Untuk menyiasati krisis dan kebutuhan sandang, thrifting pun jadi solusi.
Sustainability atau sesuatu yang berkelanjutan kini tak sekadar konsep yang menguap dalam kata. Kesadaran masyarakat akan sampah fashion yang makin menumpuk membuat thrifting kian berkembang.
"Orang-orang sadar, kalau terus beli baju [baru], sampahnya makin banyak. Makanya, ya udah, beli yang bekas saja. Jadi, tidak menumpuk masalah sampah baru," ujar Devie.
Busana produksi massal selain harganya cukup tinggi, Anda bisa saja mengenakan busana yang sama dengan orang lain. Thrifting menawarkan barang dan busana unik atau limited edition.

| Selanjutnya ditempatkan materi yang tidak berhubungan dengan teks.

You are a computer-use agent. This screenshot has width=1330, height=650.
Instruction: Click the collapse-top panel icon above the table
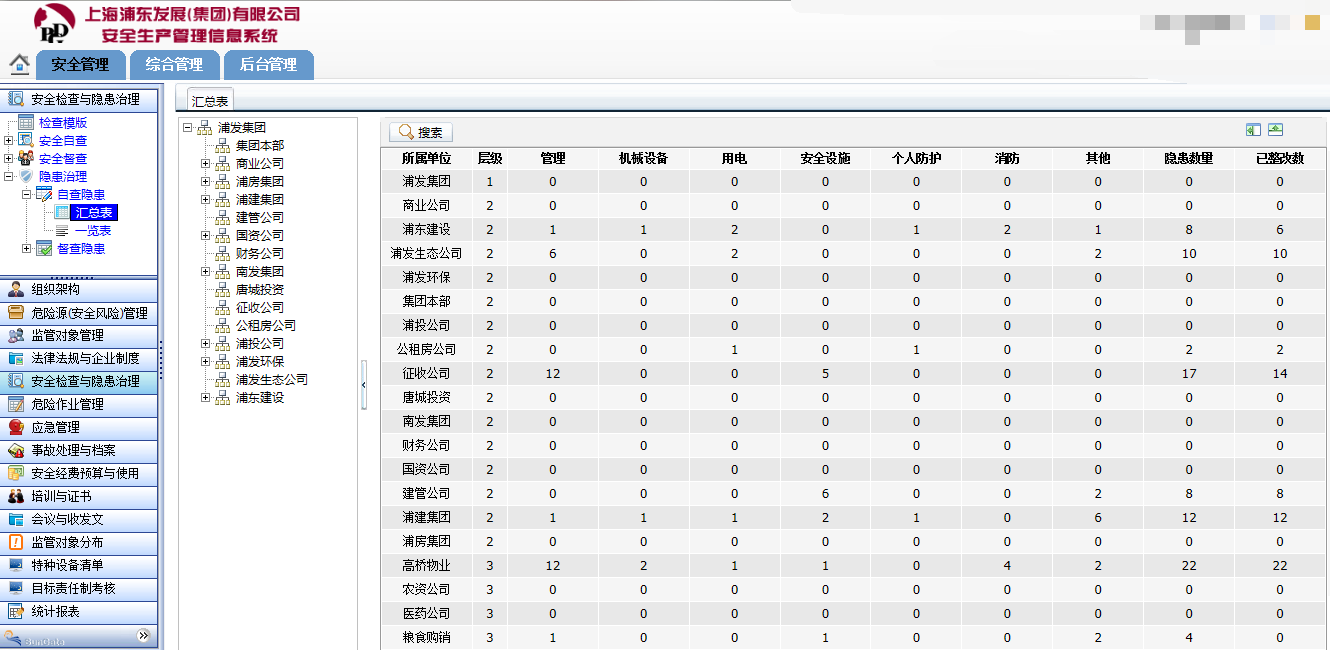coord(1275,130)
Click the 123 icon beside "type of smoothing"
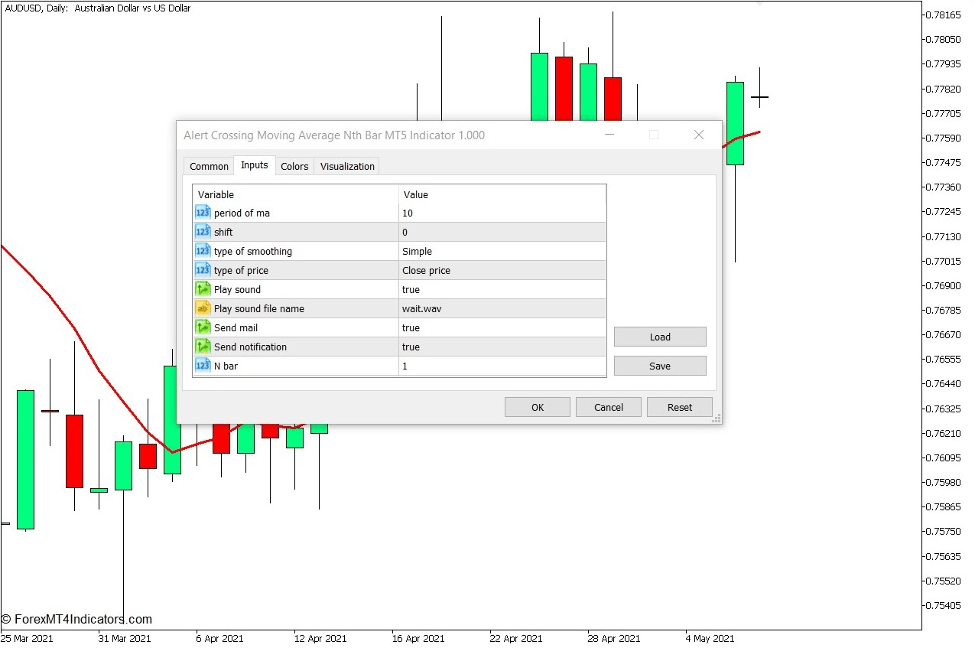This screenshot has width=977, height=650. (202, 250)
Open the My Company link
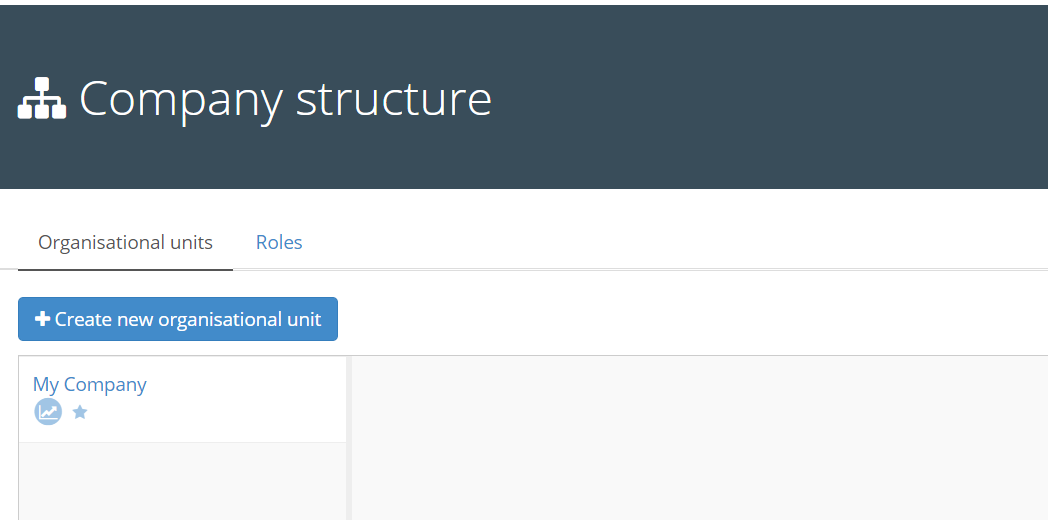1048x520 pixels. [x=90, y=384]
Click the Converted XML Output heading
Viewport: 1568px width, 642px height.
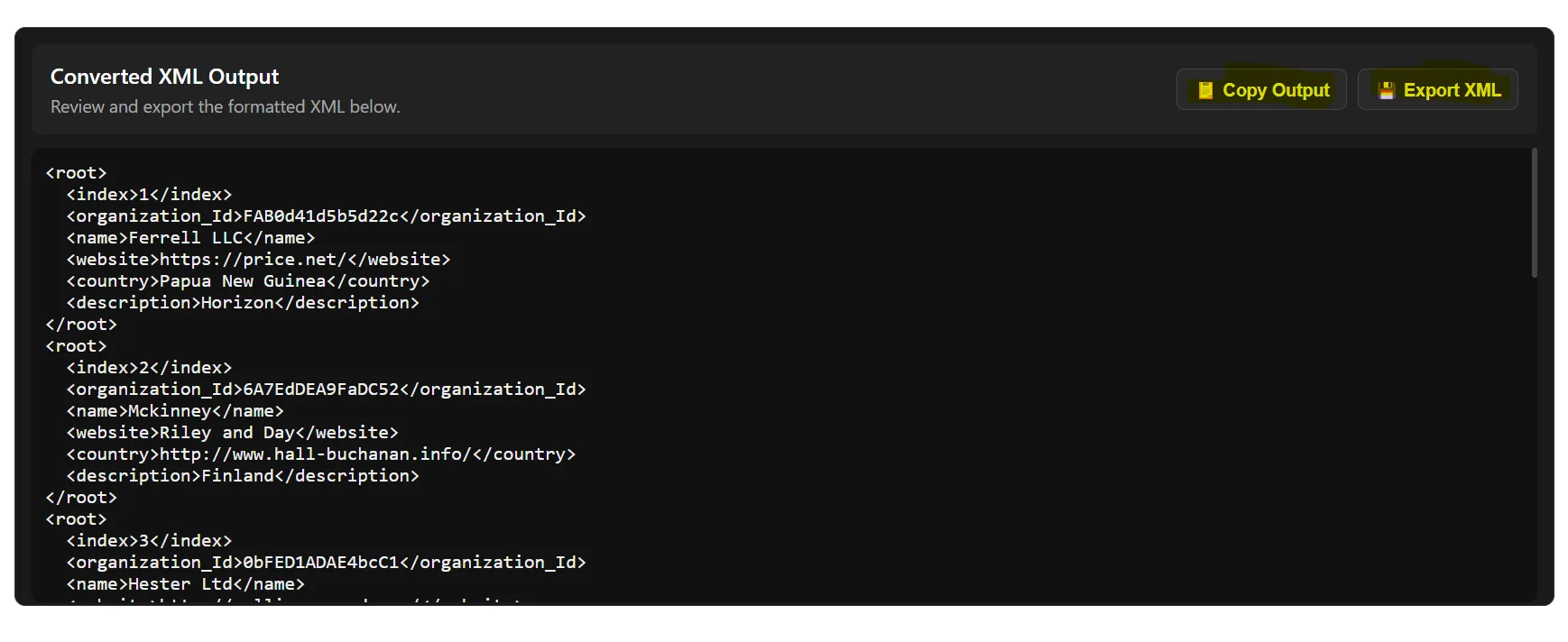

Busana kebanyakan hanya tersedia satu potong sehingga bisa saja Anda satu-satunya yang memiliki busana tersebut.
"Kalau di pasar loak hanya ada satu, entah ada di mana lagi kembarannya. Makanya terasa unik," kata dia.
Media sosial memengaruhi selera dan cara orang berbelanja. Content creator kerap mempromosikan suatu barang atau toko tapi lewat penyampaian yang menyenangkan sehingga orang tertarik.
Tak bisa dimungkiri, media sosial membuat orang ingin menampilkan diri sebaik mungkin. Kalau memungkinkan, ingin tampil beda.
Dengan thrifting, tampil keren dan beda tidak harus merogoh kocek dalam-dalam. Orang tetap bisa eksis dengan busana-busana atau barang dengan harga murah.